Resulta difícil, antipático e incluso puede sonar a engaño, pero corresponde decir que no hay soluciones simples para problemas complejos, o decir que aunque es bienvenido un espíritu cívico que nos iguale no es cierto que el Estado (ni el nuestro ni ninguno) o el Mercado o un candidato o un Acuerdo, sean mesías que puede resolver toda la angustiante agenda de problemas.
No se trata de hacer un elogio del posibilismo, se trata de enderezar el esfuerzo reflexivo hacia las soluciones y no hacia la autosatisfacción deliberativa.
El populismo discursivo que antecede y sostiene al populismo político, es quizás un hijo no deseado del “rating minuto a minuto”, del videograph o del creciente desprecio por las humanidades, sobre todo en su maridaje con burocracias débiles, ausencia de datos creíbles y elites rentistas.
Por supuesto, que un estado débil, el estancamiento económico o una cultura de la confrontación favorecen el populismo, pero su alarmante crecimiento debe ser estudiado sin prejuicios y sobre todo sin menoscabo de responsabilidades previas que posibilitaron su ascenso.
Para desgracia nuestra, el populismo no es patrimonio excluyente de la izquierda o de la derecha, ni de los políticos nuevos o viejos, de los partidos grandes o chicos. Transversalmente hay un uso anómalo de la familiaridad al hablar, un abandono del rol pedagógico de la política, una apuesta exagerada por la simpatía, la buena noticia, el razonamiento lineal y otros condimentos del engaño.
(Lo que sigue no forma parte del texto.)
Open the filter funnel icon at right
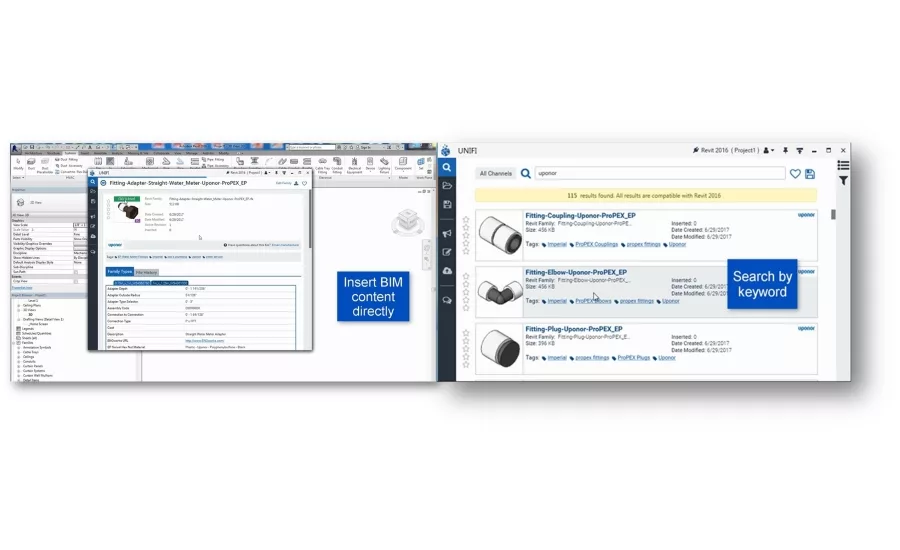 click(x=843, y=181)
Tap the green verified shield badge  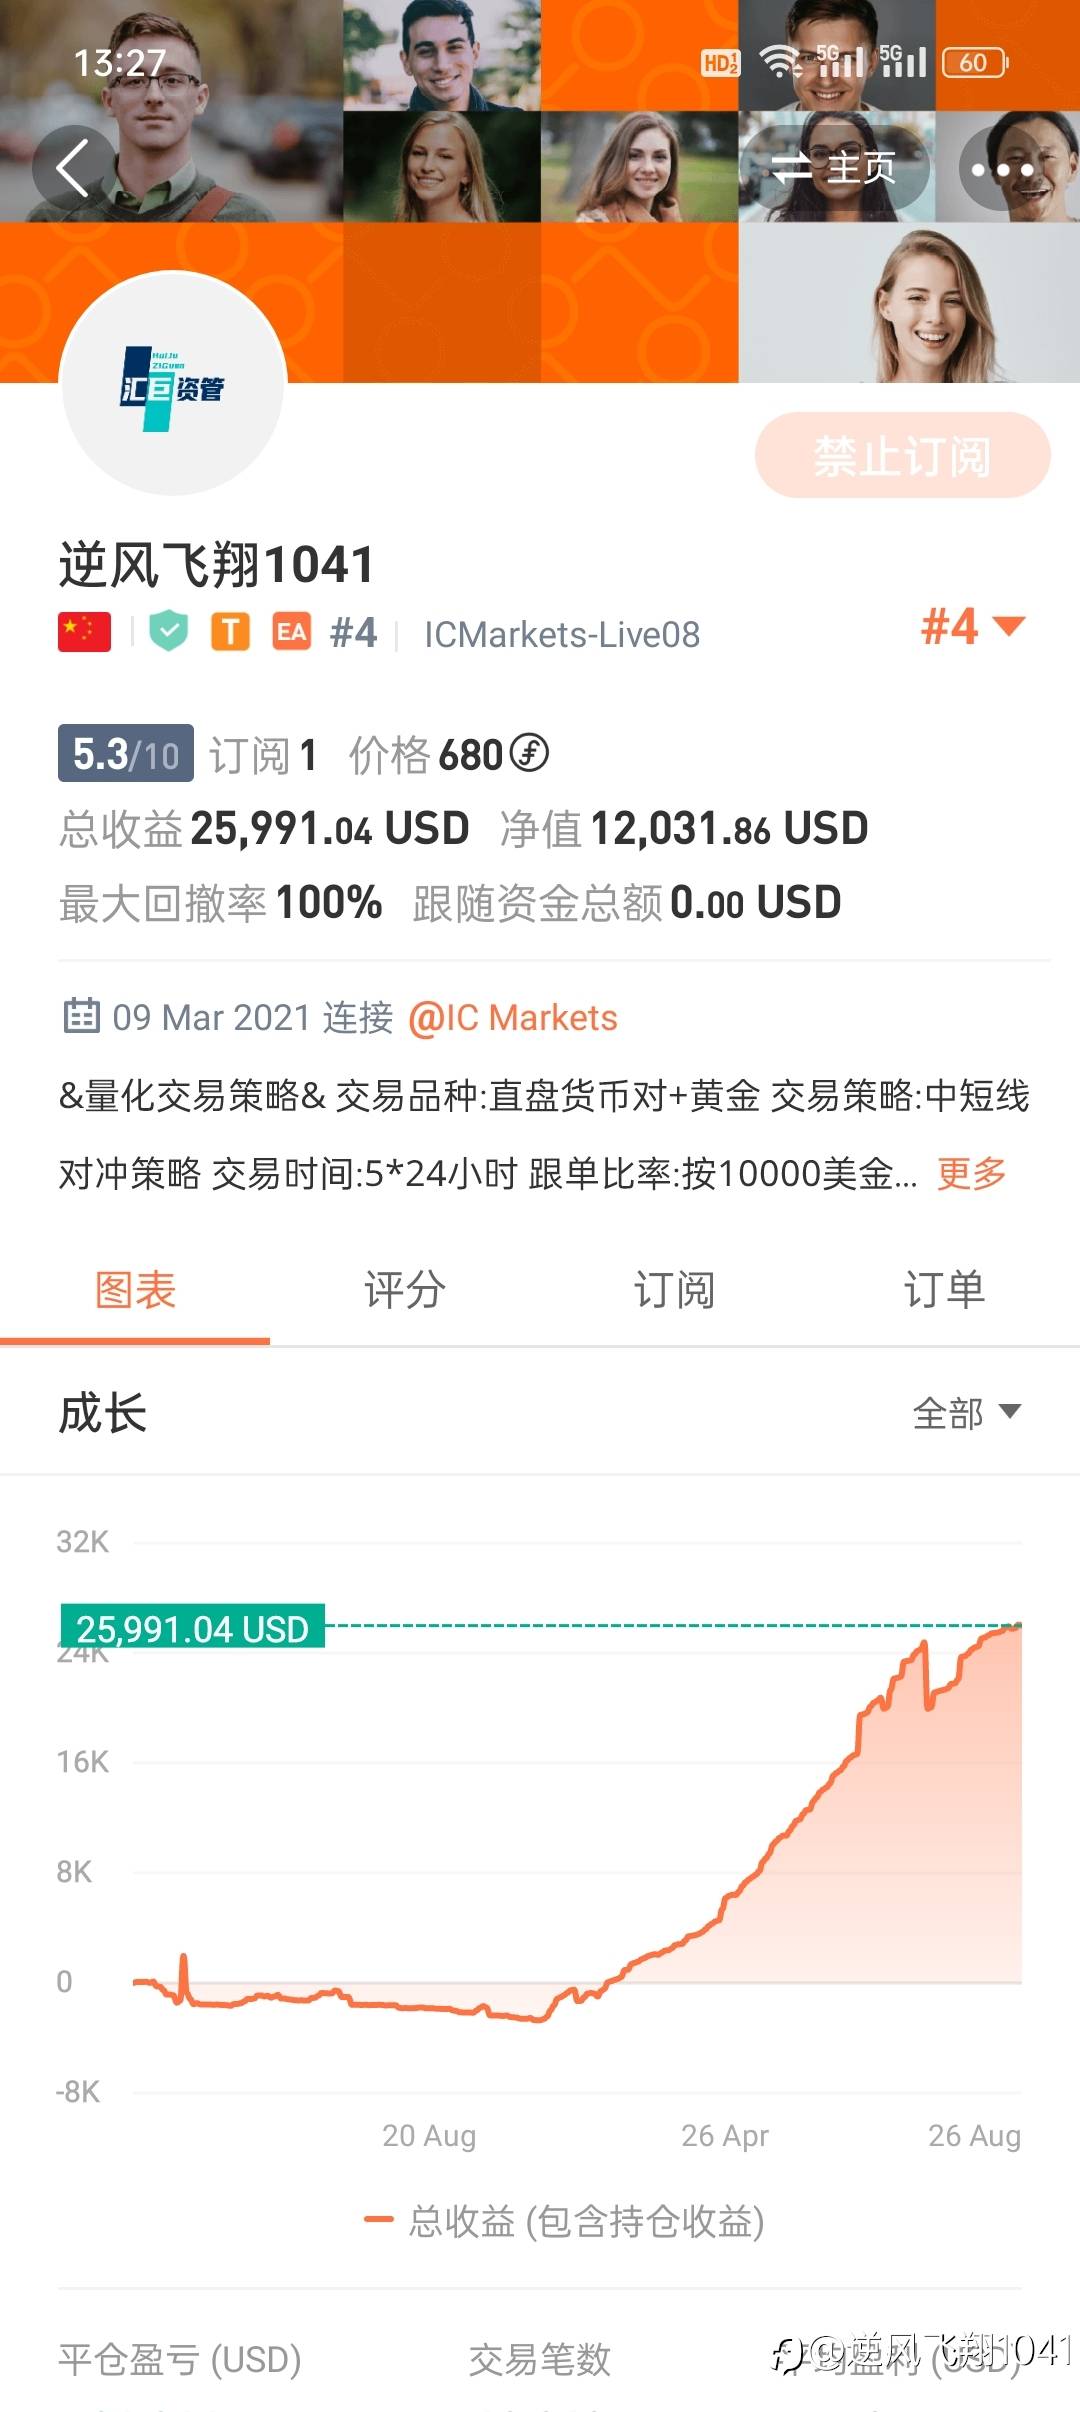[x=169, y=632]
En la lógica populista engañan hasta los que creen decir la verdad, que edifican sus posiciones carentes de dudas, de conflictos, de límites. Un mensaje para “toda lagente”
Así como las instituciones expropian al pensamiento político todo atisbo de poesía, el populismo en el otro extremo nos propone vivir de un verso siempre más cerca de la defraudación, que de los sentimientos verdaderos.